**Exercise instructions**
Where a line in the listing below contains the word "cursor", copy that line.

**Material for this task**
╭──
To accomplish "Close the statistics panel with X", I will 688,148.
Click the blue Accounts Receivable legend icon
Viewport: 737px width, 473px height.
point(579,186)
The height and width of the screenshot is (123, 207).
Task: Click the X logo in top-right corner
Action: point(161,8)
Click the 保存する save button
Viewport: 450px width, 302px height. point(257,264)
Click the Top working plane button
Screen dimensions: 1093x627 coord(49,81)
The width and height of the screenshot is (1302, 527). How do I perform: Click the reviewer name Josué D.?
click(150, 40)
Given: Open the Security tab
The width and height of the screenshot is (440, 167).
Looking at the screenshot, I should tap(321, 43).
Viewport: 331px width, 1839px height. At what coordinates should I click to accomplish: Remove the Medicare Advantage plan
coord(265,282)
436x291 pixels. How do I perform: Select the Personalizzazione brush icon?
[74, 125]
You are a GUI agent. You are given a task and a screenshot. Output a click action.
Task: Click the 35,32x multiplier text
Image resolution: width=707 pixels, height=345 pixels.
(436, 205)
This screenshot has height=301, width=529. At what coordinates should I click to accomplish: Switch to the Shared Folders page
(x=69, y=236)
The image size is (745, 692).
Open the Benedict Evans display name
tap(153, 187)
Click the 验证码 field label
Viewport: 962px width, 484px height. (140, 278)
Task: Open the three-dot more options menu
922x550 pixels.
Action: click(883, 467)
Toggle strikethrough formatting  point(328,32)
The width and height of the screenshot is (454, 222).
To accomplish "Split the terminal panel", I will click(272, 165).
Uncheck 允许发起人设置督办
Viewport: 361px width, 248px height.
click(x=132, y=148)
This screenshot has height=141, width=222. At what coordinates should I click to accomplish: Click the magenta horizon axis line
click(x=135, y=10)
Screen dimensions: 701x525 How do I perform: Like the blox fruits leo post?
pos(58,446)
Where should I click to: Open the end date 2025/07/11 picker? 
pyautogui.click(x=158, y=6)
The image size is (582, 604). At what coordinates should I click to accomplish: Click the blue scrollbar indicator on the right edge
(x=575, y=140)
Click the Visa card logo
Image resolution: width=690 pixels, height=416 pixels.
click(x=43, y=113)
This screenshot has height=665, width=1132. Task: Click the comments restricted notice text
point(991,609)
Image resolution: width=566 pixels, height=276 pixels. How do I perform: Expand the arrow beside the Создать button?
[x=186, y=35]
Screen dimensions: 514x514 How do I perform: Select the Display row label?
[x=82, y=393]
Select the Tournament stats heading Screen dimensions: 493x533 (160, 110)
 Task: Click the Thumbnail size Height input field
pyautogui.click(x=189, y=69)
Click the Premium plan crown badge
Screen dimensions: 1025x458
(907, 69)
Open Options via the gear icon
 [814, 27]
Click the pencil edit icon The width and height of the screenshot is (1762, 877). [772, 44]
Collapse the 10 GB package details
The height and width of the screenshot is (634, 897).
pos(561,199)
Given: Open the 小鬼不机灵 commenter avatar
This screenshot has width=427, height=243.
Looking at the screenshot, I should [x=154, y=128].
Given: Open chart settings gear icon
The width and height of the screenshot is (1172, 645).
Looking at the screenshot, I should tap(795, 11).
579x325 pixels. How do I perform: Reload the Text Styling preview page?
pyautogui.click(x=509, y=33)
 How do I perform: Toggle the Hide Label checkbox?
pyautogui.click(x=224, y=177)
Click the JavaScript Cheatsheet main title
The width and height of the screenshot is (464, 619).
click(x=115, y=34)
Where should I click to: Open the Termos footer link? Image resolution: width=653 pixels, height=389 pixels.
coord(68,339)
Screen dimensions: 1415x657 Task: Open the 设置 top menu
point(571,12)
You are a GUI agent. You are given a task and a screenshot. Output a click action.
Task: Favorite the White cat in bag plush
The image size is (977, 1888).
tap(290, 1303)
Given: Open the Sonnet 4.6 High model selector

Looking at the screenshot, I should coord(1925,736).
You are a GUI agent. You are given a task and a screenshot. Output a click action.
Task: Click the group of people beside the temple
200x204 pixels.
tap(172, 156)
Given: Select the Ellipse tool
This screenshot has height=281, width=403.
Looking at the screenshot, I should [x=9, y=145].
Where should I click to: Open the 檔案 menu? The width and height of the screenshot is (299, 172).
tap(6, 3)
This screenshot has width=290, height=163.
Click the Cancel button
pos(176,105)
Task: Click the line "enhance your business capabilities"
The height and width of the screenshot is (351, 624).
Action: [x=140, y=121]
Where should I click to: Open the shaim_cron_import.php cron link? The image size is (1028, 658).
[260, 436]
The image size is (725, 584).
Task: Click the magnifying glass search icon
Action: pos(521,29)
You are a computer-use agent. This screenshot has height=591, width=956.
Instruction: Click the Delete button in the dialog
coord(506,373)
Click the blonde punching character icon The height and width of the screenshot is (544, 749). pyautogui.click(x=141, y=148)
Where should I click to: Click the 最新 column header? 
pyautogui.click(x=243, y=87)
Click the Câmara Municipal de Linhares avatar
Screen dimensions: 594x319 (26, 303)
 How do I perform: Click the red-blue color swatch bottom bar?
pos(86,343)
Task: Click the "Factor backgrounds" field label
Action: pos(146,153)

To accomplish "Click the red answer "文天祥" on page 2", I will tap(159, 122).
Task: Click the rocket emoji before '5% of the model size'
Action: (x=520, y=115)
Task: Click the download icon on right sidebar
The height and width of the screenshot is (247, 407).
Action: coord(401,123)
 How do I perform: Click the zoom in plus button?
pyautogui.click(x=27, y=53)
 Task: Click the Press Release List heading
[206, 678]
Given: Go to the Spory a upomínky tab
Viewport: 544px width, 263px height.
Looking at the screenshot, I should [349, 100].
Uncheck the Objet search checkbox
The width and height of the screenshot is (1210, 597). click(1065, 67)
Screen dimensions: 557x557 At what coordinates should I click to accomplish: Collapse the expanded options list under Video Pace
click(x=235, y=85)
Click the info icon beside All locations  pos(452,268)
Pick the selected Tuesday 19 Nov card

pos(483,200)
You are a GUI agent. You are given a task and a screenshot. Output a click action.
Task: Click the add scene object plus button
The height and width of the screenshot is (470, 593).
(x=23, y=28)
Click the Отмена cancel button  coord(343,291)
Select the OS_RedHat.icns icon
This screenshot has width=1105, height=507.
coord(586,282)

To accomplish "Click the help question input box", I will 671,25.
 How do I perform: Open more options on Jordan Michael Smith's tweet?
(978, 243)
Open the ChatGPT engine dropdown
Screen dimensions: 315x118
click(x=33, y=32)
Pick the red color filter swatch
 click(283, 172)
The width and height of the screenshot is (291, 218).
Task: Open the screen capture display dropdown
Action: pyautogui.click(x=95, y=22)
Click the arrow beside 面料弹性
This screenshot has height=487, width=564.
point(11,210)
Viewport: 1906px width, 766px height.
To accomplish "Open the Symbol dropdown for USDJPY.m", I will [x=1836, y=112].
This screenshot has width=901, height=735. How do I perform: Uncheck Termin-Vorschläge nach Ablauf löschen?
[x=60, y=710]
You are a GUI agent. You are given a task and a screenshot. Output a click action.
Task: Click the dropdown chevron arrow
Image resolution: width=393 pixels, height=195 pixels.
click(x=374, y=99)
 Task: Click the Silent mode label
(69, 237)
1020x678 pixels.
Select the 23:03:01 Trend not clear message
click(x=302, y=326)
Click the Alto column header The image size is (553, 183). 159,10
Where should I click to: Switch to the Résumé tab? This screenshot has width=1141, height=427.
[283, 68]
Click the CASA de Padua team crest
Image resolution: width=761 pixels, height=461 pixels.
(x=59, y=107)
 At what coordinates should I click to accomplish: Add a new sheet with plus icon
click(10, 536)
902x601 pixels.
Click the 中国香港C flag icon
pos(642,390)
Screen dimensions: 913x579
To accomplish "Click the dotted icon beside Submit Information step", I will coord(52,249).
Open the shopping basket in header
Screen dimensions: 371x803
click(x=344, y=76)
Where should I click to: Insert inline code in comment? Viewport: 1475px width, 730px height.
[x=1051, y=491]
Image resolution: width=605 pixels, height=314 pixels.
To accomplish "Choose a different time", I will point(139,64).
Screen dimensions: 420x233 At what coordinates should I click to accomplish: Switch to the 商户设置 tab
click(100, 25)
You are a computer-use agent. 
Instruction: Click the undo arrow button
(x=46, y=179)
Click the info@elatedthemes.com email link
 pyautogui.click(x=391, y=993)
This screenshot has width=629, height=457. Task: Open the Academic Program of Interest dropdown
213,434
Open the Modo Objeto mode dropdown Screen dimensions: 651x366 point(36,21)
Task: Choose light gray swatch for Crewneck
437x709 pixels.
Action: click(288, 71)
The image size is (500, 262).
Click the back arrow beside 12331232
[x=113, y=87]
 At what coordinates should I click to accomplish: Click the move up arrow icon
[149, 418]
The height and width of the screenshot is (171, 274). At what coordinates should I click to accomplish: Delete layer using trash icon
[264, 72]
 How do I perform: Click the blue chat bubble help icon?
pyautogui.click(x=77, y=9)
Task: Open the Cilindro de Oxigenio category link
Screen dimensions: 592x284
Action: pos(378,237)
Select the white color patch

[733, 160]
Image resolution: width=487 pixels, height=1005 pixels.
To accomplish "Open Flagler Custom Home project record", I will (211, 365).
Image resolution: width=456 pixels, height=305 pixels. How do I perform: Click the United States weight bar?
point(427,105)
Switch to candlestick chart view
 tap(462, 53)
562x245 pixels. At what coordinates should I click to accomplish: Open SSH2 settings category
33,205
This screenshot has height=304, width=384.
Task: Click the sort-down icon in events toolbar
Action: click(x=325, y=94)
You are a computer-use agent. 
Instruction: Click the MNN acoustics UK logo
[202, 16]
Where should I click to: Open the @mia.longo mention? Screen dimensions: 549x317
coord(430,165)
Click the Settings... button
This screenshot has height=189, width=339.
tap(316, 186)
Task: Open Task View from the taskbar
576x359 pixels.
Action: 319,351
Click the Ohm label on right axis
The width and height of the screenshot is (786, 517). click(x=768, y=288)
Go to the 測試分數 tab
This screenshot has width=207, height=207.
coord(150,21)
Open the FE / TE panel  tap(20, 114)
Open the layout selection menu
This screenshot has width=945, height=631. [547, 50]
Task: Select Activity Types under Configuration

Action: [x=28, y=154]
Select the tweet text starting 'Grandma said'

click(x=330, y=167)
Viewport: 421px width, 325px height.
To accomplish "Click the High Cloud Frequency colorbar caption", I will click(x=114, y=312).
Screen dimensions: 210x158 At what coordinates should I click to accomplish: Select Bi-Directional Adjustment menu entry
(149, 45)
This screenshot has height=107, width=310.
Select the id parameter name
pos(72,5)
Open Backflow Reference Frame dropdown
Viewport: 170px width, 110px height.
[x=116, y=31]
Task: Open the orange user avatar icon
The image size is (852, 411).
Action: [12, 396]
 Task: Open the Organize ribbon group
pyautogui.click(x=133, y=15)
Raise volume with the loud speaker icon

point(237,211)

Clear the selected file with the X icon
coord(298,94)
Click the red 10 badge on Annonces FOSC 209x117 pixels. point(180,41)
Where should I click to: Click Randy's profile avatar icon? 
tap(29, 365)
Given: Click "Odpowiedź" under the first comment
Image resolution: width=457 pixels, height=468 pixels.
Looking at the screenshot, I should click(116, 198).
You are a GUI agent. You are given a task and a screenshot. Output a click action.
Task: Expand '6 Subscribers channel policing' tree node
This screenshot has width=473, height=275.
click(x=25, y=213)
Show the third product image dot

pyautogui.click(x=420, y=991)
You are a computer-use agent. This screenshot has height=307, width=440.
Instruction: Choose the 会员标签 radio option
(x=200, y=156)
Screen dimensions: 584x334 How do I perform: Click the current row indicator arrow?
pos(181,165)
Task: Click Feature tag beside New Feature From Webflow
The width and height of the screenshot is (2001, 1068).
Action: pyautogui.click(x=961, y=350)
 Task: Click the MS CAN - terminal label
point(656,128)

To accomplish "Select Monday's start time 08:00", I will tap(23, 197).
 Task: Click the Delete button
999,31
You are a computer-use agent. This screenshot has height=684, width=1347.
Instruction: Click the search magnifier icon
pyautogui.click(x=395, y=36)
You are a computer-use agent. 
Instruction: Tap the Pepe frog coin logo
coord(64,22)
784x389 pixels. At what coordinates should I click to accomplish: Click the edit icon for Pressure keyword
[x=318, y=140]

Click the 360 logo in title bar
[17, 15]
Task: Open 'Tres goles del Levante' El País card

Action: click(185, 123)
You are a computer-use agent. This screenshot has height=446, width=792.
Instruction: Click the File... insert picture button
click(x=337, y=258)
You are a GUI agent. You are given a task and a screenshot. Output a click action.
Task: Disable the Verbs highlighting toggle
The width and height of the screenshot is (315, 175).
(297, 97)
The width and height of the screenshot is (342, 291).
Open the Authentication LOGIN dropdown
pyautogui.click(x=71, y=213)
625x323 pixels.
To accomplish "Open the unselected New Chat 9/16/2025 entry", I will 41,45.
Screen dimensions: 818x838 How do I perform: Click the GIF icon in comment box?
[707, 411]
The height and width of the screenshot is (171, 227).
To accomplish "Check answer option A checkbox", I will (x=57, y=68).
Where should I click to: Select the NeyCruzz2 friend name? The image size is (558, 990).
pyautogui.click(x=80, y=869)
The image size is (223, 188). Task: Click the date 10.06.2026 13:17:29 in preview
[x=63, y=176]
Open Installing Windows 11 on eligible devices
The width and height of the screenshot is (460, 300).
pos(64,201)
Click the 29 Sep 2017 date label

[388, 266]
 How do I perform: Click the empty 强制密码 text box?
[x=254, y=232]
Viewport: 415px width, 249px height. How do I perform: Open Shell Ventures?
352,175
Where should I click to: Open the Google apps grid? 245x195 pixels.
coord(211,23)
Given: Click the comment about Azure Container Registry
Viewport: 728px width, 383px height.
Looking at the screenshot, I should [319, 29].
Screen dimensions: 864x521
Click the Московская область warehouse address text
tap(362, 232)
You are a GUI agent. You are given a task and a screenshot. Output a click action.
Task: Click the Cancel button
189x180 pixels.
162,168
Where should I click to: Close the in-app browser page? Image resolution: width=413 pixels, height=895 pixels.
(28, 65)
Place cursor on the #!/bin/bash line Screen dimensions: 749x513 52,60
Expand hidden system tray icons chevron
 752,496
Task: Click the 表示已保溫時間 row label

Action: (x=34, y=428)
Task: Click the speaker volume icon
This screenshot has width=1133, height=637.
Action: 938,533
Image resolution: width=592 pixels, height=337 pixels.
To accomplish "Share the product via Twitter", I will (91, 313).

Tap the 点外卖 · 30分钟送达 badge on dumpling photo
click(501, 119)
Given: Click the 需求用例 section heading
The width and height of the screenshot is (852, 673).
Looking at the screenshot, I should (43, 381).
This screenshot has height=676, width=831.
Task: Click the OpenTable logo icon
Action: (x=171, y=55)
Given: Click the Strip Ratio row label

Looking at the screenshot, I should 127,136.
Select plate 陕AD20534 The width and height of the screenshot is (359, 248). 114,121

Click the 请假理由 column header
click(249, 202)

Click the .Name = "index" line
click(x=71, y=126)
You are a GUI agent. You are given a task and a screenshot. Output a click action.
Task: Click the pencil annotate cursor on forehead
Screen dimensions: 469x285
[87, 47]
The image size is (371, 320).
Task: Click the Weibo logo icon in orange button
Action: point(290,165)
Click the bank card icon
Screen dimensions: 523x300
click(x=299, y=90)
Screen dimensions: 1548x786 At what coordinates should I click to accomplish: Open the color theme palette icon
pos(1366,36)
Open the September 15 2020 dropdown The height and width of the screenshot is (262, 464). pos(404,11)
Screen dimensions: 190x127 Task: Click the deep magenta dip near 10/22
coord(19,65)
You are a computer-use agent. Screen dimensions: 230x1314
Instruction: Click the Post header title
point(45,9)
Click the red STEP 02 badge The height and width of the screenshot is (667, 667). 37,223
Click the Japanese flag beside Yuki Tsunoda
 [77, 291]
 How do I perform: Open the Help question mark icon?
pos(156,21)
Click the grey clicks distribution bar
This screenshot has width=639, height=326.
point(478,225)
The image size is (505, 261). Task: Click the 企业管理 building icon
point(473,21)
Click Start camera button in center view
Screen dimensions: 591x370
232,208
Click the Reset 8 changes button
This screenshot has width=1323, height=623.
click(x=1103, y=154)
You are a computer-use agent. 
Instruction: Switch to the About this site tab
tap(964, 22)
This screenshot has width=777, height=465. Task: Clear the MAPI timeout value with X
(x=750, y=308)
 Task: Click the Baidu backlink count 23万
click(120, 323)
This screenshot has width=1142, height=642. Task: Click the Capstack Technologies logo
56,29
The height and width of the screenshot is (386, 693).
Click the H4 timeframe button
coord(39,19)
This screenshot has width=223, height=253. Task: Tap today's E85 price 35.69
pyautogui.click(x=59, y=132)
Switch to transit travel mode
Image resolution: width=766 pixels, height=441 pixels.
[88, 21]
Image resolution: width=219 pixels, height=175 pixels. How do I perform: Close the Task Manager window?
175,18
╰──
**Written response**
Place cursor on the #!/bin/bash line Screen dimensions: 749x513 52,60
Task: Click the pencil annotate cursor on forehead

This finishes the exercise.